## Interface element records
'''
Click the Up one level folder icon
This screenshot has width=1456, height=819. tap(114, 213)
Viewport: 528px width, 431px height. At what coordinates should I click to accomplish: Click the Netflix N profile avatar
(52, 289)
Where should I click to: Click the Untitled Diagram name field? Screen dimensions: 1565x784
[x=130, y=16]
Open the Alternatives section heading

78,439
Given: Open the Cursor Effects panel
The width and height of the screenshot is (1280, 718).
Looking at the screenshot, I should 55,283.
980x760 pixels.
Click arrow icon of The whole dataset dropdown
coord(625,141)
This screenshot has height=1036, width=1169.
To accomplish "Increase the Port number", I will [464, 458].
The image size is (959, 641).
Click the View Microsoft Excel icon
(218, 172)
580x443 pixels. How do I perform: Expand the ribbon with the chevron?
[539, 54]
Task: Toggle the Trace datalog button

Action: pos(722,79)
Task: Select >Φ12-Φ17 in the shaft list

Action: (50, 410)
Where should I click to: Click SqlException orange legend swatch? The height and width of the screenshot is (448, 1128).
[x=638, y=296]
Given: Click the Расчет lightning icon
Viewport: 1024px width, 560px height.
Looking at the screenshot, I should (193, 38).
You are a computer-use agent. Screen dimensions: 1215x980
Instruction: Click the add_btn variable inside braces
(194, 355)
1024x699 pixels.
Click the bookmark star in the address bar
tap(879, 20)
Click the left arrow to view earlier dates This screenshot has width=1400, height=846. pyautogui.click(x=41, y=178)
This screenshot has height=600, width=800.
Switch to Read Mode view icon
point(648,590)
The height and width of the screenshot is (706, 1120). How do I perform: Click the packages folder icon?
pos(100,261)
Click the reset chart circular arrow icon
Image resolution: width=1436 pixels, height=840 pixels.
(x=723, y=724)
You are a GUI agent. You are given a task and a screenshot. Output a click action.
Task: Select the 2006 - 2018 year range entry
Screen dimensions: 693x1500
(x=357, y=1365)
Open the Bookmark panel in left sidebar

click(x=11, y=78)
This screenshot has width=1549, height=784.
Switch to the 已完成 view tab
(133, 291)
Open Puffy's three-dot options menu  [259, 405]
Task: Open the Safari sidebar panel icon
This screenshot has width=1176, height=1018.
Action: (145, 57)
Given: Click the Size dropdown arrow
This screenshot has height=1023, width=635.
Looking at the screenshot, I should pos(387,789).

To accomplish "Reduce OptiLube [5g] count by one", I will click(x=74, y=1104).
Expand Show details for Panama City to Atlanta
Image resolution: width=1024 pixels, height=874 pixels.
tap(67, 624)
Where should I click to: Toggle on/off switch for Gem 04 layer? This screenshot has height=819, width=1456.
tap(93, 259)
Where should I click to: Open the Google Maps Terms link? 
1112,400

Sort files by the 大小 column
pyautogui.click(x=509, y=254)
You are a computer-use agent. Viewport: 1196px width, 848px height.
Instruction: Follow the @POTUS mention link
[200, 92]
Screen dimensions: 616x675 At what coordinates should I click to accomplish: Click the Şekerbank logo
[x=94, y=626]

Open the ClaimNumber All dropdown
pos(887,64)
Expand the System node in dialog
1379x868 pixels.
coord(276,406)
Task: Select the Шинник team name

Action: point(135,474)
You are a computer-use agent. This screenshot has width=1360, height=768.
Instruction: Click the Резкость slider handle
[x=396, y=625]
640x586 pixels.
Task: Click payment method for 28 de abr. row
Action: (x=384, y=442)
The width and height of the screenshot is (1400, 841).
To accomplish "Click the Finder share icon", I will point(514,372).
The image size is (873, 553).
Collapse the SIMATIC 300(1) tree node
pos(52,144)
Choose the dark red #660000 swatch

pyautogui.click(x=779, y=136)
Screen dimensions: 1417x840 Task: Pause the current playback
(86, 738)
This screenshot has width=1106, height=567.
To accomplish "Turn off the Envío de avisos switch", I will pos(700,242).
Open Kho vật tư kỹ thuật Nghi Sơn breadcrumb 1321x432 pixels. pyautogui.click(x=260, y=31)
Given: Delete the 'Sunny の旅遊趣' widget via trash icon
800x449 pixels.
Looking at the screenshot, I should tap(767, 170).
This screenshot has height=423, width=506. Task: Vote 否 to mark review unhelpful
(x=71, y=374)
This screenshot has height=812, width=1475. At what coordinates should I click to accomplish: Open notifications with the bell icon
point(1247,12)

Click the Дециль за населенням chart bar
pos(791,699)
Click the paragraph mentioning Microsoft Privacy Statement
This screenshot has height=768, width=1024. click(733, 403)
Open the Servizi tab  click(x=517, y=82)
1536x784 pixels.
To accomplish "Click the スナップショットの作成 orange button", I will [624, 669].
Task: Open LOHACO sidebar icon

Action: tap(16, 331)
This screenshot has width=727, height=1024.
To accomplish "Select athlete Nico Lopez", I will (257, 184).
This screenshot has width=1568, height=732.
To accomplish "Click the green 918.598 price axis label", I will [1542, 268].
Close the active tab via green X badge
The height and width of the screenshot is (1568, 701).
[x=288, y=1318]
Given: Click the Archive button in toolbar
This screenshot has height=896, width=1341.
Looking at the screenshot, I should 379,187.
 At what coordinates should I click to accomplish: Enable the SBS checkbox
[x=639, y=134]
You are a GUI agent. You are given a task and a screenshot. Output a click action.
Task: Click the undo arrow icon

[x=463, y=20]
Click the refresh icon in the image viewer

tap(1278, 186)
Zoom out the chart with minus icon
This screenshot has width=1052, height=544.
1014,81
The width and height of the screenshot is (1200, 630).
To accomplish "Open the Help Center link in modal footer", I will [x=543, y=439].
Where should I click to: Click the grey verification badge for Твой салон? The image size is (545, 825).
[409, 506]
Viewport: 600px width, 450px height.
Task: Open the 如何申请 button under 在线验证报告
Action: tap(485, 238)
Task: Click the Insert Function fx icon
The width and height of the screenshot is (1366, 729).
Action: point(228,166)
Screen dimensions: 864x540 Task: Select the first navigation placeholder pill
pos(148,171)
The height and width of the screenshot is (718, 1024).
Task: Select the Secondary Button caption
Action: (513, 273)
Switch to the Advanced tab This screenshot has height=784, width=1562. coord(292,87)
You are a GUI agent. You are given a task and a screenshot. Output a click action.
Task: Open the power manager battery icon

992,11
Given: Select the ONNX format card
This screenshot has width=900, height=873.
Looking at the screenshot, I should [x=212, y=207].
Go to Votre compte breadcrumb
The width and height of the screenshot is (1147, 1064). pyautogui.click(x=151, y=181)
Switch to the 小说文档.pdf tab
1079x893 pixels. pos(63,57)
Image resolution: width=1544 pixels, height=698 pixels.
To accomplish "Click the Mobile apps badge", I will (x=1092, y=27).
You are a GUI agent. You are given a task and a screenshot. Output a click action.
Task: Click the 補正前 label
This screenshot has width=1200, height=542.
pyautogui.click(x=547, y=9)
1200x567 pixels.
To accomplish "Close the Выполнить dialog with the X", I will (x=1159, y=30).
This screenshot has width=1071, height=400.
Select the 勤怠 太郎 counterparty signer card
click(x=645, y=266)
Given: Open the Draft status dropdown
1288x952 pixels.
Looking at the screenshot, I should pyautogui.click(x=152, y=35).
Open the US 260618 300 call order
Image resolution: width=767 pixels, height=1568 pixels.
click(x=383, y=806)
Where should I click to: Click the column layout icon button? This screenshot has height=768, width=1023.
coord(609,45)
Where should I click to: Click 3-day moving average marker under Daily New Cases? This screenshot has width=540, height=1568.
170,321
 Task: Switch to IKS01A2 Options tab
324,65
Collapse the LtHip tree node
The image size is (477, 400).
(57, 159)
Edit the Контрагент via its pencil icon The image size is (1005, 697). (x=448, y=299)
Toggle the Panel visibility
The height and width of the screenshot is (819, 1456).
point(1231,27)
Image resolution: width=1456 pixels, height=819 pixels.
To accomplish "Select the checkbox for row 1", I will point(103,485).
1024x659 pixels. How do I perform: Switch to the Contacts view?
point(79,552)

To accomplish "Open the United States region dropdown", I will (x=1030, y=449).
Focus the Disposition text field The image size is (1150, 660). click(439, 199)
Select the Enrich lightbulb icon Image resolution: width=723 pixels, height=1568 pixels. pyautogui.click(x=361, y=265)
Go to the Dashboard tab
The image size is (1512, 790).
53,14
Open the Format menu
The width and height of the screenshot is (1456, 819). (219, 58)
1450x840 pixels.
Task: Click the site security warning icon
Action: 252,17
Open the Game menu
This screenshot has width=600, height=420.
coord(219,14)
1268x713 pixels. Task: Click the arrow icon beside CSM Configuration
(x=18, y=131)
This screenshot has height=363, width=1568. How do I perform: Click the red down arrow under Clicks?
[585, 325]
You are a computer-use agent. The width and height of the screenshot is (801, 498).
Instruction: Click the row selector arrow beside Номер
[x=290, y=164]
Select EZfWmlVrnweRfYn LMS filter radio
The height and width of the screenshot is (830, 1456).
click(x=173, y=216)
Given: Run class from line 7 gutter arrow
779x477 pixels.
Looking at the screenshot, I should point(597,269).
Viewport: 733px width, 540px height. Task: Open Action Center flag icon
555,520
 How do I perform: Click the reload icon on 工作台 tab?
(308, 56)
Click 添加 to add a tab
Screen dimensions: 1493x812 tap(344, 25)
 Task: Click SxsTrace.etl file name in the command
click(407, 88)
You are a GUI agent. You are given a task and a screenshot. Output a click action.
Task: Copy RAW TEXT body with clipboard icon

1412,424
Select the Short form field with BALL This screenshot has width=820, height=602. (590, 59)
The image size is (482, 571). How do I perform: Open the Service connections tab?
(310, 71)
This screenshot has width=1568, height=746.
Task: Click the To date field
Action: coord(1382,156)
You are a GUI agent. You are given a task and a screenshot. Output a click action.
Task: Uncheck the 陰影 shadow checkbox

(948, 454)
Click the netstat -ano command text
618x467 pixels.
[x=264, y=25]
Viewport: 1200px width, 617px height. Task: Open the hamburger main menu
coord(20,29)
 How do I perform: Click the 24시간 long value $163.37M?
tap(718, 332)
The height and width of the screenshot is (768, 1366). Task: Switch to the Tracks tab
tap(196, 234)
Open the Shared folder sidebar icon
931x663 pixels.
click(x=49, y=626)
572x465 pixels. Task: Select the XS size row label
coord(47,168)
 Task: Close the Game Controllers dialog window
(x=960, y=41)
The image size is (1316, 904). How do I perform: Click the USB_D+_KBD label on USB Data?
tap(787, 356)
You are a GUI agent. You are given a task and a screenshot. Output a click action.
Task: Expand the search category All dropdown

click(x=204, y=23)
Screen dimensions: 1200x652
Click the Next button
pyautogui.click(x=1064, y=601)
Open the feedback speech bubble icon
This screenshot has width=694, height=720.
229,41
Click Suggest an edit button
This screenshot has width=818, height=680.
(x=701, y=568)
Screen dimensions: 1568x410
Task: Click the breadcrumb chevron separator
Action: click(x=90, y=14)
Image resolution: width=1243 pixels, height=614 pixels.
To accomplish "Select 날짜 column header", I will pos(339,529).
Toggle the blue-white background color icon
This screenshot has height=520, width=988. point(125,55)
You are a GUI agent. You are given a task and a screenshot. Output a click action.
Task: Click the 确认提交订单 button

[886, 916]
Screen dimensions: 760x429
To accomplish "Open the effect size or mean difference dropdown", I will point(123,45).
'''
Which lines in the records above contain the string "what"? Copy out each of those lines in full.

Viewport: 528px width, 431px height. At what coordinates should I click to accomplish: Click the Netflix N profile avatar
Screen dimensions: 616x675 At what coordinates should I click to accomplish: Click the Şekerbank logo
This screenshot has height=812, width=1475. At what coordinates should I click to accomplish: Open notifications with the bell icon
 At what coordinates should I click to accomplish: Enable the SBS checkbox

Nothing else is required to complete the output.